Changing student needs, overlapping services led to ResCom transition
Not long ago, University Park students lined up on move-in weekends for help with hard-wired connections for computers in their residence hall rooms and visited ResCom Service Desks in the commons buildings for other technology challenges. As desktop computers gave way to laptops, tablets, and cellphones, technology support also evolved.
Now, there are more ways for incoming students to get the help they need.
First came the partnership between Housing Facilities, which managed the ResCom desks, and the Knowledge Commons in Pattee Library to create a readily accessible location for on-the-go help. More recently, ResCom support moved from under Housing's oversight last fall to the IT Service Desk, bringing along more Tier 1 expertise for all students, not just those in the residence halls.

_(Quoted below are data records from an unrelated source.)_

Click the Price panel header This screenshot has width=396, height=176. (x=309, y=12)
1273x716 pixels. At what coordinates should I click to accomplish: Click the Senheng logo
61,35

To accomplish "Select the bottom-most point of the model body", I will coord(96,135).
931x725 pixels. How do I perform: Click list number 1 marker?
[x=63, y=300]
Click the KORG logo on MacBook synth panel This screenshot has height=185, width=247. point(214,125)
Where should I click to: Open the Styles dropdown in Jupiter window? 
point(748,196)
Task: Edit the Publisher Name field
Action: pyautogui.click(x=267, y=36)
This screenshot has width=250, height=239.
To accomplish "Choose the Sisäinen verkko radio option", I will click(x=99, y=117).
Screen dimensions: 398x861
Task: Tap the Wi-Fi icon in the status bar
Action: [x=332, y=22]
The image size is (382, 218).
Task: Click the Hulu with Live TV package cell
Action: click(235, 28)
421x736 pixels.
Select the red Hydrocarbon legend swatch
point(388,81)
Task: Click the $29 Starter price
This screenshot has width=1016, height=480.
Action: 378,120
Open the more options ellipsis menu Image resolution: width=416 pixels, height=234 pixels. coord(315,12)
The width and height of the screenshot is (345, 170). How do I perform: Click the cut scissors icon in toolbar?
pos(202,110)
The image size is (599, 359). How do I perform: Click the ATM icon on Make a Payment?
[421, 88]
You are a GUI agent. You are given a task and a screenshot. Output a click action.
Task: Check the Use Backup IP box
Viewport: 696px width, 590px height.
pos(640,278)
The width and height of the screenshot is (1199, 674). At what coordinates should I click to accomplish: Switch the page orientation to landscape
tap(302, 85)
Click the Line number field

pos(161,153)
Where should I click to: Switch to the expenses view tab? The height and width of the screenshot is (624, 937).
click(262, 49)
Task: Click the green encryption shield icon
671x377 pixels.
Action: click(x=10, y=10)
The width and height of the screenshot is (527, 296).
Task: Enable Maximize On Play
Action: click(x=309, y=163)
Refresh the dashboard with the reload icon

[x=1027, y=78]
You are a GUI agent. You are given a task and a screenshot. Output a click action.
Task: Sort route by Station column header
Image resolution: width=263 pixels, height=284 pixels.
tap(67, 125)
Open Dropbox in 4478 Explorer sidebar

"Students today are much more capable of solving their initial connection issues. Because of that, we've changed the way we do things," said Sean Curling, assistant director of desktop support in Penn State IT's User Success unit. "With the IT service desk overseeing the ResCom operations, we have a full complement of intake paths, including chat, which they didn't have before, and it's available 24/7."
The idea to move ResCom into the Service Desk came the way many great ideas do, as leaders looked for ways to reduce redundancies in service offerings. Initially, there wasn't much of an overlap. Students living on campus needed help with specific residence hall technology, such as wired ethernet and cable TV support. Over time, residence halls adopted and rolled out more wireless technology and streaming media service, similar to what off-campus students enjoyed. The difference in their technology needs diminished, and the overlapping services provided by ResCom and Penn State IT became more apparent.
To combine the services, Housing Services needed to support the change, and Conal Carr, director of Housing Facilities, was a leader from the business side to make it happen. He sees the only real change from the student perspective is added availability.
"What students experience is a greater level of service," Carr said. "The depth of experience and knowledge and training from the IT Service Desk is so grand. Our first-year students don't have anything to compare it to, but other students would see the change and the extended hours of availability."
Brandon Carpenter and Nick DeCandia have been on the ResCom team for years as student workers, spending most of their time in the Knowledge Commons. Carpenter is a fourth-year cybersecurity major; DeCandia graduated with an aerospace engineering degree this year and will be starting grad school at Penn State in the spring. With the move of ResCom to the Service Desk complete, they're now part of the part-time staff that makes up the majority of the Service Desk workforce. They like providing on-site help, where they get their hands on devices when students are having trouble, rather than troubleshoot other ways.
DeCandia said some of the problems they solve might be ones that the students have tried unsuccessfully to fix on their own.
"Maybe they've been trying for four hours to connect to Wi-Fi, and it's something we can fix in 30 seconds for them," he said. "It's being able to help someone out with something simple to us, but you can tell is obviously frustrating for them."
Carpenter added that he approaches solving students' technology issues like working on a puzzle, maybe one he's solved before or one that is completely new.
"I just like solving them. During the summer session, we had a student come in who had written a 20-page paper. She didn't save it, and then Word crashed on her, and she was desperate," Carpenter said. "We had to figure out a way to try and recover the document, and we got it recovered for her. She was really thankful about that."
That's exactly what Danelle Del Corso, IT Service Desk manager, likes to hear. She said training ResCom staff to provide all aspects of Tier 1 support, whether in person, through phone calls, chat, or email, broadens their expertise and lets them solve the wide array of issues from students, faculty, and staff.
"The IT staff has been so easy to work with," Carr said. "I give credit to them for making the transition seamless for our customers. Students don't necessarily know who's providing them the service. From their perspective, there's no change, other than the fact that the availability is different and has expanded."